▸ Short exercise: Set down all of the rows below line for line, with no word or character changed.

▸ Given records:

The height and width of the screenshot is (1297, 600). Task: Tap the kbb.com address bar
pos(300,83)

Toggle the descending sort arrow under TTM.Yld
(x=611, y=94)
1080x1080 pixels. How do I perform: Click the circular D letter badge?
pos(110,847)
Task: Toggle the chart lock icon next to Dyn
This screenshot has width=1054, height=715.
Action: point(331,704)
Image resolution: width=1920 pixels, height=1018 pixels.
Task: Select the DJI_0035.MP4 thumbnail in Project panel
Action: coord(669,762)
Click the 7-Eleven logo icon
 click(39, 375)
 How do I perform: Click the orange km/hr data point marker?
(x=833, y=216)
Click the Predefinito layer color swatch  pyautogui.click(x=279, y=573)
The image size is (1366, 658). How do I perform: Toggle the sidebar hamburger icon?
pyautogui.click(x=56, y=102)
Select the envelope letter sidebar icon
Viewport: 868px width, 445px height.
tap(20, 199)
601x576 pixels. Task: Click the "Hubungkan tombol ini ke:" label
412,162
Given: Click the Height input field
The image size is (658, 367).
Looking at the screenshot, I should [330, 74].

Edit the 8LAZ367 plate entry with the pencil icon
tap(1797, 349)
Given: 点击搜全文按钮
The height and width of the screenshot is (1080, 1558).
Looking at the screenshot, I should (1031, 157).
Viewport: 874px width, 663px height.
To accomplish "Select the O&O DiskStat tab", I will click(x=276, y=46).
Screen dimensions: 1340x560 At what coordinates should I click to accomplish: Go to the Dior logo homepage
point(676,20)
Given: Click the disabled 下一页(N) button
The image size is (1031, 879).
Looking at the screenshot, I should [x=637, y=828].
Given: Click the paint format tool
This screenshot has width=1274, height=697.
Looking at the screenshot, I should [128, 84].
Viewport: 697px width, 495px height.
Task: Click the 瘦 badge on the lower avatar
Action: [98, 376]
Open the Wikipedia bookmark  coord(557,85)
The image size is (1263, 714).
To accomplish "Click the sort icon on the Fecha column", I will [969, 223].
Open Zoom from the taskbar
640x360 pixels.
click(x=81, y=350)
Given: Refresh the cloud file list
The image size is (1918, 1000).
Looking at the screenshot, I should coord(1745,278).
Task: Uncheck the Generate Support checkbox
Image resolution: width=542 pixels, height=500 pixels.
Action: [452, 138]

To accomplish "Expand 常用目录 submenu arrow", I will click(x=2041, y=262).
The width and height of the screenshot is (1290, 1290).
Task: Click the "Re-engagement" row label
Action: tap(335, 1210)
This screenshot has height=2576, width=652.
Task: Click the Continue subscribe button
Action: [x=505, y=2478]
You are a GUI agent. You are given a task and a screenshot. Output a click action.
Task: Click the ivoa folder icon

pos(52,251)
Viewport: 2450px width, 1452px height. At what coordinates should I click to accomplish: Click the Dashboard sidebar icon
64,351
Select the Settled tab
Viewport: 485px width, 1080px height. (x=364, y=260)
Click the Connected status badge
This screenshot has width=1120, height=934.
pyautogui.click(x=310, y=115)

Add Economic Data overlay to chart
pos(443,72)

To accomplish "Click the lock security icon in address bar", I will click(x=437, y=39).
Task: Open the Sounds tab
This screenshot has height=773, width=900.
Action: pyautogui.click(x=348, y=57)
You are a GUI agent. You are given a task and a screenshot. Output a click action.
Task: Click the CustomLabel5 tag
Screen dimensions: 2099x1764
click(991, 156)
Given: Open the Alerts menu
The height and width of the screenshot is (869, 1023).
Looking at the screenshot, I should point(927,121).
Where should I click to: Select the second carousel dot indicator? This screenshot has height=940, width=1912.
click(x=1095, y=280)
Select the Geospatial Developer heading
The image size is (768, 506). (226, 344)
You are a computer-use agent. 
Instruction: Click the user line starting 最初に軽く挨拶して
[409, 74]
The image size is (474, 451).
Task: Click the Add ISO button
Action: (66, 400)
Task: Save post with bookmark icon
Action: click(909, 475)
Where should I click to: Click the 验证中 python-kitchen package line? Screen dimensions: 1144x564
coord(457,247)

▸ Correct response:
The height and width of the screenshot is (1297, 600). Task: Tap the kbb.com address bar
pos(300,83)

Toggle the descending sort arrow under TTM.Yld
(x=611, y=94)
1080x1080 pixels. How do I perform: Click the circular D letter badge?
pos(110,847)
Task: Toggle the chart lock icon next to Dyn
This screenshot has width=1054, height=715.
Action: point(331,704)
Image resolution: width=1920 pixels, height=1018 pixels.
Task: Select the DJI_0035.MP4 thumbnail in Project panel
Action: coord(669,762)
Click the 7-Eleven logo icon
 click(39, 375)
 How do I perform: Click the orange km/hr data point marker?
(x=833, y=216)
Click the Predefinito layer color swatch  pyautogui.click(x=279, y=573)
The image size is (1366, 658). How do I perform: Toggle the sidebar hamburger icon?
pyautogui.click(x=56, y=102)
Select the envelope letter sidebar icon
Viewport: 868px width, 445px height.
tap(20, 199)
601x576 pixels. Task: Click the "Hubungkan tombol ini ke:" label
412,162
Given: Click the Height input field
The image size is (658, 367).
Looking at the screenshot, I should [330, 74].

Edit the 8LAZ367 plate entry with the pencil icon
tap(1797, 349)
Given: 点击搜全文按钮
The height and width of the screenshot is (1080, 1558).
Looking at the screenshot, I should (1031, 157).
Viewport: 874px width, 663px height.
To accomplish "Select the O&O DiskStat tab", I will click(x=276, y=46).
Screen dimensions: 1340x560 At what coordinates should I click to accomplish: Go to the Dior logo homepage
point(676,20)
Given: Click the disabled 下一页(N) button
The image size is (1031, 879).
Looking at the screenshot, I should [x=637, y=828].
Given: Click the paint format tool
This screenshot has width=1274, height=697.
Looking at the screenshot, I should [128, 84].
Viewport: 697px width, 495px height.
Task: Click the 瘦 badge on the lower avatar
Action: [98, 376]
Open the Wikipedia bookmark  coord(557,85)
The image size is (1263, 714).
To accomplish "Click the sort icon on the Fecha column", I will [969, 223].
Open Zoom from the taskbar
640x360 pixels.
click(x=81, y=350)
Given: Refresh the cloud file list
The image size is (1918, 1000).
Looking at the screenshot, I should coord(1745,278).
Task: Uncheck the Generate Support checkbox
Image resolution: width=542 pixels, height=500 pixels.
Action: [452, 138]

To accomplish "Expand 常用目录 submenu arrow", I will click(x=2041, y=262).
The width and height of the screenshot is (1290, 1290).
Task: Click the "Re-engagement" row label
Action: tap(335, 1210)
This screenshot has height=2576, width=652.
Task: Click the Continue subscribe button
Action: [x=505, y=2478]
You are a GUI agent. You are given a task and a screenshot. Output a click action.
Task: Click the ivoa folder icon

pos(52,251)
Viewport: 2450px width, 1452px height. At what coordinates should I click to accomplish: Click the Dashboard sidebar icon
64,351
Select the Settled tab
Viewport: 485px width, 1080px height. (x=364, y=260)
Click the Connected status badge
This screenshot has width=1120, height=934.
pyautogui.click(x=310, y=115)

Add Economic Data overlay to chart
pos(443,72)

To accomplish "Click the lock security icon in address bar", I will click(x=437, y=39).
Task: Open the Sounds tab
This screenshot has height=773, width=900.
Action: pyautogui.click(x=348, y=57)
You are a GUI agent. You are given a task and a screenshot. Output a click action.
Task: Click the CustomLabel5 tag
Screen dimensions: 2099x1764
click(991, 156)
Given: Open the Alerts menu
The height and width of the screenshot is (869, 1023).
Looking at the screenshot, I should point(927,121).
Where should I click to: Select the second carousel dot indicator? This screenshot has height=940, width=1912.
click(x=1095, y=280)
Select the Geospatial Developer heading
The image size is (768, 506). (226, 344)
You are a computer-use agent. 
Instruction: Click the user line starting 最初に軽く挨拶して
[409, 74]
The image size is (474, 451).
Task: Click the Add ISO button
Action: (66, 400)
Task: Save post with bookmark icon
Action: click(909, 475)
Where should I click to: Click the 验证中 python-kitchen package line? Screen dimensions: 1144x564
coord(457,247)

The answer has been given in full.